I tempi sono cambiati e, come succede un po' ovunque nella vecchia Europa, occorre attivare fantasia e buona volontà per preservare un patrimonio unico e irripetibile.
Così hanno fatto i proprietari di Doddington Hall, nonostante l'ingombrante presenza dell'immancabile fantasma del maniero, quello di una casta fanciulla che, inseguita da un arrapato esquire, si buttò dal tetto più alto dell'edificio e che ancora oggi in autunno ripete quel tragico gesto urlando di terrore.

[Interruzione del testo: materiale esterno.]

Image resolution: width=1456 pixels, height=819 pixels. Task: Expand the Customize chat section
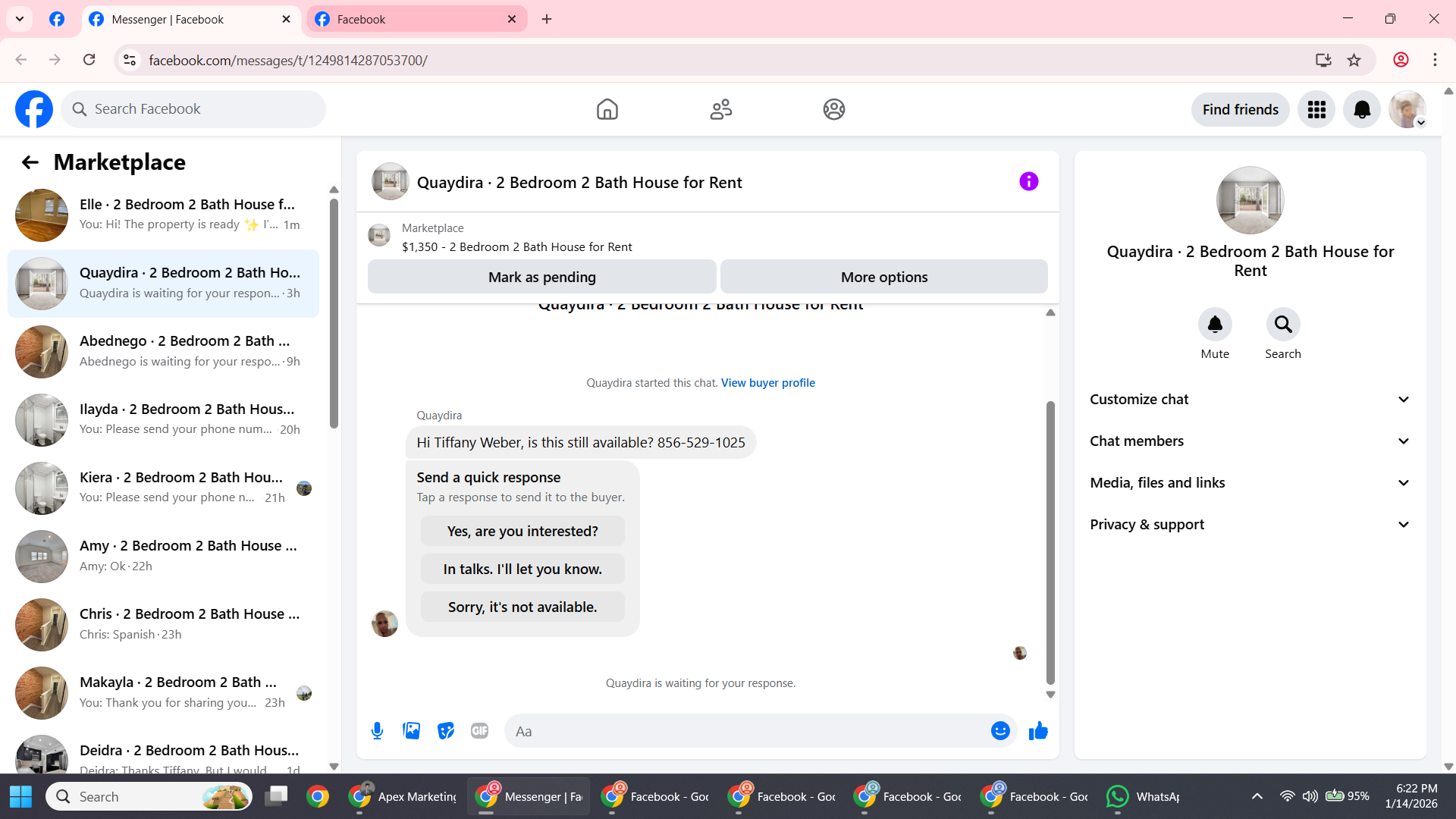pyautogui.click(x=1250, y=400)
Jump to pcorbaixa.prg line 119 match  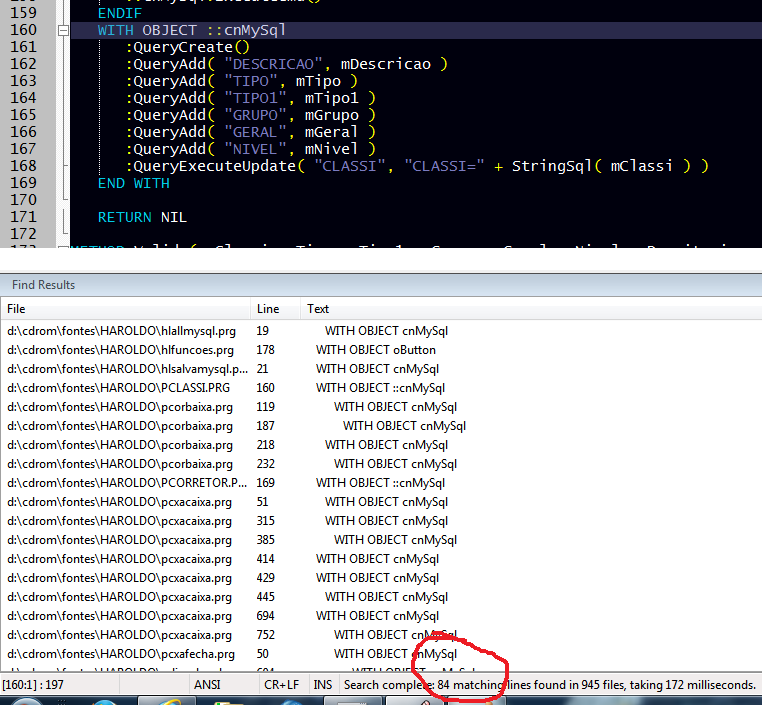[x=120, y=407]
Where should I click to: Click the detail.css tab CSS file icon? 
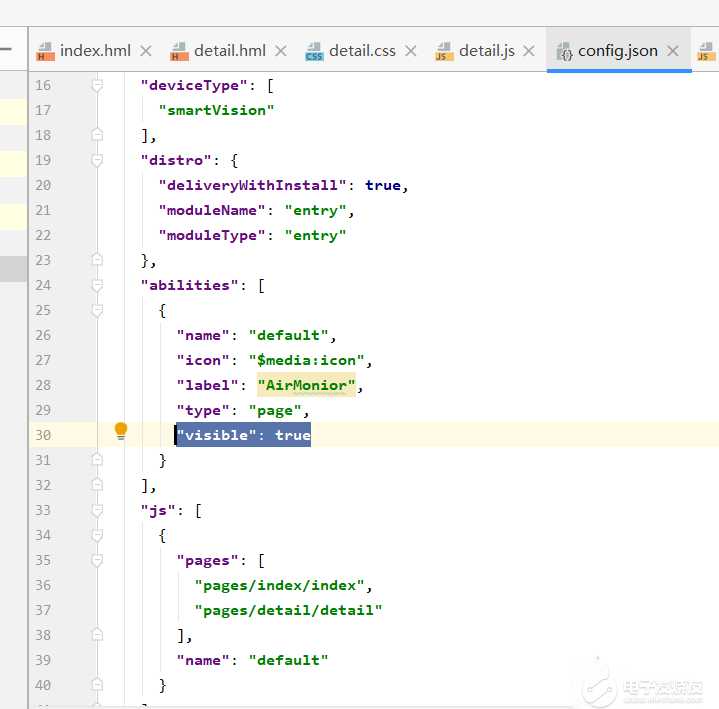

Nel giardino attorno alla dimora si alternano verdi prati ben rasati con ricami di arte topiaria e con bordure fiorite che mutano colore con il progredire delle stagioni.


 




















 
 
 
 
 
 
 
 
 
 
 
 
 
 
 
 
 
 
 
 
 
 
Ovviamente oltre che nei giardini che circondano Doddington Hall, è possibile, una volta superati i cancelli, addentrarsi nel verde circostante, ricco di percorsi interessanti a contatto con una natura più spontanea, e comunque accattivante.
 
 
 
 
 
 
 
 
 
 
 
 
 
 
 
 
 
 
 
 
 
 
 
 
 
 
 
 
 
 
 
 
 
 
 
 
 
 
 
 
All'interno della dimora poi, la presenza della stessa famiglia per oltre quattrocento anni ha prodotto una ricca collezione di mobili, arredi, ritratti, arazzi, oggetti comuni, porcellane raffinate, oltre ovviamente ad aneddoti e storie curiose, conosciute ormai dentro e fuori Doddington Hall, come quella del cane ritratto nel dipinto sopra il camino che risale al 1693.
 
 
 
 
 
Si racconta che un giorno del 1688, Henry Stone, Esquire di Skelingthorpe, era uscito a caccia con il suo cane, quando vide un magnifico fagiano appostato su un albero. Non appena puntò il fucile per sparargli, il cane afferrò improvvisamente le falde della giacca del padrone spingendolo da parte e quando Henry Stone puntò di nuovo  il fucile, il cane cercò in ogni modo di trattenerlo. Proprio in quel momento un lampo si abbatté sull'albero tranciandolo in due e se il padrone avesse sparato al fagiano e si fosse avvicinato per raccoglierlo avrebbe potuto egli stesso essere colpito dal fulmine o dall'albero in caduta.
L'aneddoto fu presto assorbito dal folklore locale, tanto da essere immortalato in un dipinto.
 
 
 
 
 
 
Numerosi ritratti di famiglia accolgono i visitatori dalle pareti dei salotti , della sala da pranzo e dalle numerose stanze che in occasione di particolari ricorrenze vengono riccamente addobbate per gioia degli ospiti, grandi e piccini.
 
 
 
 
 
 
 
 
 
 
 
 
 
 
 
 
 
 
 
 
 
 
 
 
 
Per gli amanti della storia, del costume, delle tradizioni e del bello, credo che Doddington Hall sia un luogo da visitare, specialmente, a mio parere, quando i suoi giardini sono al massimo del loro splendore.